I'm assuming that anyone who has purchased a wineador recently had to look at both of these. 
What were the factors that swayed your decision one way or another?


----------



## JIK (Sep 4, 2014)

Never had a whynter. My new air cools nicely but the display is very inconsistent.


----------



## IKickHipsters (Dec 22, 2014)

Seems like everyone goes with the NewAir so that's what I went with recently when I purchased mine.


----------



## Gables (Dec 31, 2014)

I have the 2.5 cu. ft. Whynter, and I'm very happy with it. Ran me 300 and change, it's quiet, the shelves/drawers are well constructed, it seals perfectly, and by every indication it's put together right. Temp is accurate, as is the cheapo analog hygrometer that comes in it. Kinda surprised at the latter. My only gripe right now is that it runs like a 5% RH gradient from top to bottom.

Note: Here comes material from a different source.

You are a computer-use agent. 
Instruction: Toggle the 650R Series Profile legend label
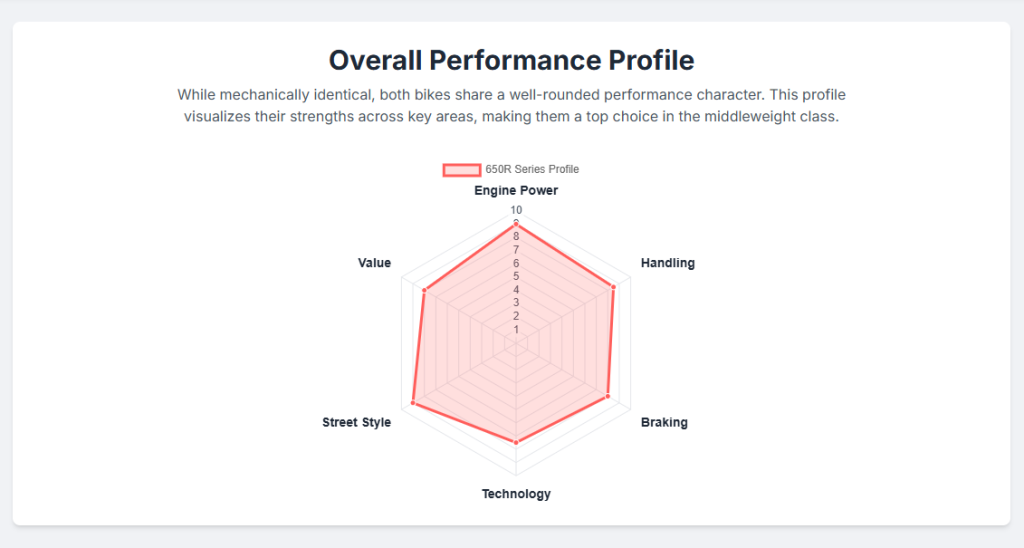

Of course, I've only had it a month, so it could soil the sheets tomorrow and my level of satisfaction would change a tad.


----------



## c95035 (Jul 22, 2015)

I bought a newair cc-100 from home depot and it works great, I also found out here that Forrest makes the shelves and drawers for this brand


----------



## quazy50 (Aug 6, 2007)

Gables said:


> I have the 2.5 cu. ft. Whynter, and I'm very happy with it. Ran me 300 and change, it's quiet, the shelves/drawers are well constructed, it seals perfectly, and by every indication it's put together right. Temp is accurate, as is the cheapo analog hygrometer that comes in it. Kinda surprised at the latter. My only gripe right now is that it runs like a 5% RH gradient from top to bottom.
> 
> Of course, I've only had it a month, so it could soil the sheets tomorrow and my level of satisfaction would change a tad.


Have my Whynter about the same time and have the same things to say... I also never had a plastic smell with mine as some have indicated on other winedors. I love my Whynter.


----------